The reciprocal lattice plane is composed of the diffraction spots of crystallographic planes belonging to the  zone. The conditions can also be graphically expressed by the Ewald sphere method using the concept of the reciprocal lattice. The center of the Ewald sphere is located at a crystal to be examined. The incident beam is represented by a line that passes through a crystal at the sphere center and targets the origin of the reciprocal lattice located on the surface of the sphere CO.
The diffraction beam is represented by line connect the sphere center and a lattice point of reciprocal lattice CB. The Bragg conditions are satisfied when a lattice point touches the Ewald sphere surface. The Bragg conditions for plane are satisfied when its reciprocal lattice point touches the surface of the Ewald sphere. This equivalence allows us to detect diffraction from crystallographic planes when the cor- responding reciprocal lattice points touch the Ewald sphere surface.
Formation of diffraction patterns from a single crystal can be well illustrated by the Ewald sphere as shown in Figure 2. Thus, the surface of the Ewald sphere is flat compared with the unit vectors of the reciprocal lattice for crystals. The relatively flat surface of the Ewald sphere touches a number of reciprocal lattice points, and these points form a diffraction pattern on the screen of a TEM as shown in the lower part of Figure 2.
The Ewald sphere also predicts a ring type diffraction pattern in a polycrystalline material, which is considered as an aggregate of the crystals with all possible orientations in three- dimensional space. The short wavelength of electrons makes the Ewald sphere flat. Thus, the array of reciprocal lattice points in a reciprocal plane touches the sphere surface and generates a diffraction pattern on the TEM screen. The outer ring may be visible when the Ewald sphere surface touches the reciprocal plane above the original plane.

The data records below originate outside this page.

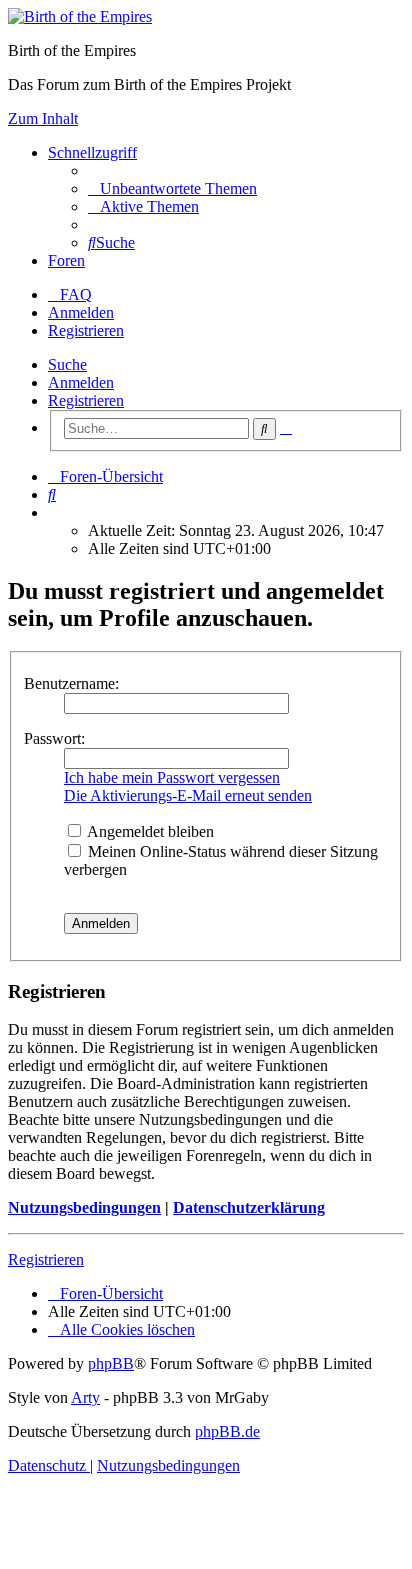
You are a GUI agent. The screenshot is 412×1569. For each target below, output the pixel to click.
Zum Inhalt (43, 118)
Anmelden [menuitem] (81, 312)
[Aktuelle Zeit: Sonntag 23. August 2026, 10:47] (54, 512)
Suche (67, 364)
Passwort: (54, 738)
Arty (85, 1397)
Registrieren (86, 400)
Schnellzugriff (92, 152)
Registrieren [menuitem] (86, 330)
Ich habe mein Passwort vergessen (172, 777)
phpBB (111, 1363)
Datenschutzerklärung (249, 1207)
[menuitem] (172, 188)
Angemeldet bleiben (149, 831)
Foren (66, 260)
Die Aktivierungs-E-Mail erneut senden (188, 795)
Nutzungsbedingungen (84, 1207)
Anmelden (81, 382)
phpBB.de (227, 1431)
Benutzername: (71, 683)
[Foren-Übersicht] (80, 16)
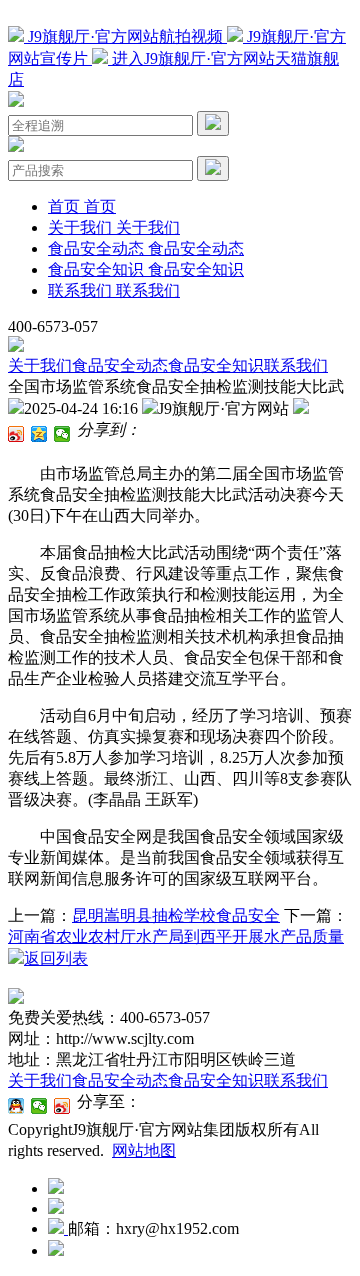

Rotation of a reciprocal lattice in all direc- tions reveals all possible crystallographic planes satisfying the Bragg conditions. The polycrystalline diffraction patterns shown at the right-hand side of Figure 2.
The Debye ring recorded by the Hull—Debye—Scherrer method results from randomly oriented crystals in the powder specimen, in which reciprocal lattice points of hkl touch the Ewald sphere surface in various directions to form individual rings.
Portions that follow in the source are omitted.